# Görev listesi:
(A) Kaynak metindeki "Kitap rasyonel olmayan insan davranışlarını oyun teorisi ile nasıl açıklayabileceğimizi anlatıyor ve pekiştirmeli öğrenme kavramını sık sık kullanıyor." cümlesini İngilizceye çevirin.
(B) Kaynak metne göre Skinner, güvercine sola dönmeyi öğretmek için güvercin her sola döndüğünde ne yapıyor?
(C) Kaynak metinde "Criminal, Legal, and Ethical Kidney Donation and Transplantation: A Conceptual Framework to Enable Innovation" başlıklı yorumun yazarı olarak adı geçen kişilerin hepsini sıralayın.

# Kaynak metin:

Bu makaleyle ilgili şu yoruma da bakmak isteyebilirsiniz:
"Kidneys for Sale? A Commentary on Moeindarbari’s and Feizi’s Study on the Iranian Model" - Frederike Ambagtsheer1, Sean Columb, Meteb M. AlBugami, & Ninoslav Ivanovski
"Kidneys for Sale: Are We There Yet? (Commentary on Kidneys for Sale: Empirical Evidence From Iran)" - Kyle R. Jackson, Christine E. Haugen, & Dorry L. Segev
"Criminal, Legal, and Ethical Kidney Donation and Transplantation: A Conceptual Framework to Enable Innovation" - Alvin E. Roth, Ignazio R. Marino, Kimberly D. Krawiec & Michael A. Rees
Söyleşi
Bu arada, Scott Cunningam’ın Alvin Roth ile yaptığı söyleşiyi de izlemeyi / dinlemeyi ihmal etmeyin derim:
Eskilerden bir video
Amerikalı psikolog, mucit ve felsefeci B. F. Skinner'in 1950'lere ait bir videosu. Videoda, Skinner'i bir güvercine soldan kendi etrafında dönmeyi öğretirken görüyoruz. Bunu yapmak için güvercin her sola döndüğünde ona ödül veriyor. Eğer güvercin hareket etmez veya sağa dönerse bir şey vermiyor. Sonra tam dönüş yapmasını bekliyor ve bu davranışı pekiştirecek şekilde ödül veriyor. Bu, literatürede "reinforcement learning" (pekiştirmeli öğrenme) olarak anılıyor.
Bunun iktisatla ne alakası var değinizi duyar gibiyim. Haklısınız ama pekiştirmeli öğrenme sadece hayvan davranışlarını değil, insan davranışlarını da anlamamıza yardım edebilir. Bu videonun bağlantısını, Erez Yoeli ve Moshe Hoffman'ın Hidden Games: The Surprising Power of Game Theory to Explain Irrational Human Behavior başlıklı kitabında gördüm. Kitap rasyonel olmayan insan davranışlarını oyun teorisi ile nasıl açıklayabileceğimizi anlatıyor ve pekiştirmeli öğrenme kavramını sık sık kullanıyor. Kitabın argümanı hakkında şüphelerim var. Belki sonra yazarım. Şimdilik 1950'lerden kalan bu ilginç videoyu paylaşmakla yetineyim.

# Veri kümesi bölümü:
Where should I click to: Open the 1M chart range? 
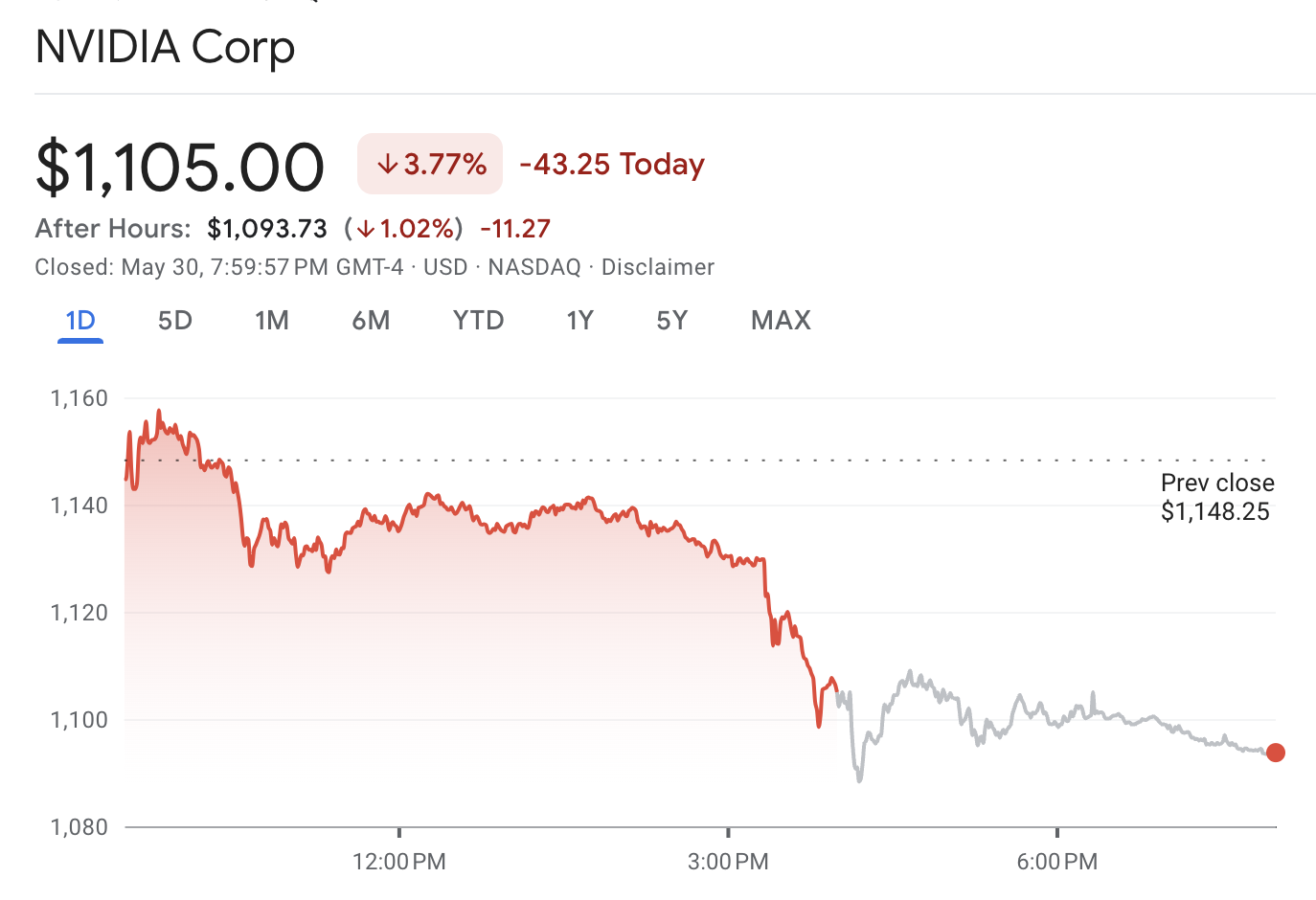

# Çözülmüş görevler:
(A) The book explains how we can account for irrational human behavior with game theory, and it frequently uses the concept of reinforcement learning.

(B) Güvercine ödül veriyor.

(C) Alvin E. Roth, Ignazio R. Marino, Kimberly D. Krawiec, Michael A. Rees